Мария Ивановна спорила осторожно, только намечая тему и давая Василию Ивановичу высказываться, как он хочет. Не пыталась защищать свою точку зрения, а просто слушала, лишь изредка направляя разговор. Екатерину Павловну беспокоила эта манера:
– Она словно выпытывает.
– Нет, Катенька. Просто у нее нет позиции, и она ощупывает мою. Все естественно. Мария Ивановна – добрый человек. Добрый и страдающий.
– Почему ты решил, что она страдает?
– А разве можно быть добрым, думающим и не страдать?
Обычно Мария Ивановна приходила в субботу, если не было вызовов. Олексины привыкли ждать ее в этот день и очень удивились, когда она появилась в четверг.
– Мария Ивановна, вы ли это? – громко спросила Екатерина Павловна, открыв дверь. – Признаться, не ожидали и очень, очень рады.
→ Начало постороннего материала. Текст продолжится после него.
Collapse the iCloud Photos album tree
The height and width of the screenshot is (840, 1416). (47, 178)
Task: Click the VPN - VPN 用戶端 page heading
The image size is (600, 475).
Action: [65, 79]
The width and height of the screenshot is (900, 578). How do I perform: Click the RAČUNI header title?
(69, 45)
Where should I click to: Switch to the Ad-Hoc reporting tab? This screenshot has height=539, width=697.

Василий Иванович услышал и успел юркнуть в комнатку Коли: был одет по-домашнему, распустехой. Старательно привел себя в порядок, вышел:
– Мария Ивановна! Какими судьбами в будний день?
– Среди ваших братьев есть Федор? Федор Иванович Олексин?
– Есть. – Василий Иванович несколько оторопел. – Федя. Студент. А почему вы спросили, Мария Ивановна?
– В городской больнице лежит какой-то Федор Олексин. Доставил его неизвестный бродяга-солдат, сказал, что подобрал на дороге.
– А… что с ним?
– Было сотрясение мозга, как мне сказали. Но вы не волнуйтесь, Василий Иванович, он уже в полном сознании, все позади.
– Идем! – Василий Иванович заметался. – Катенька, извозчика!
– Извозчик у дома, я не отпускала, – сказала Мария Ивановна. – Только оденьтесь же: на улице дождь.
В благотворительном корпусе пахло промозглой плесенью, карболкой, плохо выстиранным бельем. На выщербленном каменном полу стояли лужи, железные койки проржавели, и даже сестры, в отличие от общих отделений одетые в серые халаты странноприимниц, казались убогими и нездоровыми.
Федор лежал у стены в низкой сводчатой палате. Он не удивился и не обрадовался, увидев брата: он вообще уже ничему не удивлялся и не радовался. Глянул отсутствующе, и этот взгляд больнее, чем все остальное, резанул Василия Ивановича.
– Феденька, узнаешь меня?
– Узнаю, – тусклым голосом сказал Федор. – Васька-американец.
Впопыхах забыли об одежде, а своей у Федора не оказалось. Завернули в казенное одеяло. Серая сестра шла сзади, напоминая:
– Верните, господа, не позабудьте. Уж пожалуйста, верните: больным не хватает.
Всю дорогу Федор молчал, не отвечая на вопросы и ничем не интересуясь: куда везут, зачем, почему. Ему было все безразлично, все существовало точно в ином измерении, а в том, в котором находился он сам, были только воспоминания. И больно ему было не от толчков пролетки, а от этих воспоминаний. Только на квартире он несколько оживился. С видимым удовольствием вымылся, надел чистое белье, безропотно лег в постель.
– Кто эта женщина?
– Моя жена. Екатерина Павловна.
– Милая женщина какая.
– Ах, Федя, Федя! – Василий Иванович смахнул слезу. – За что же тебя-то, а? Тебя-то за что?
– Сейте разумное, доброе, вечное. – Федор медленно улыбнулся. – Сейте, только спасибо вам никто не скажет, не уповайте. Это ошибка, Вася. Поэтическая ошибка.
– Не думай сейчас ни о чем, не думай. Ешь, спи, набирайся сил. Силы – это главное.
– Мысли, как черные мухи, всю ночь не дают мне покою… – Федор помолчал, спросил вдруг: – Я постарел, брат? Да, да, постарел. На сто лет постарел.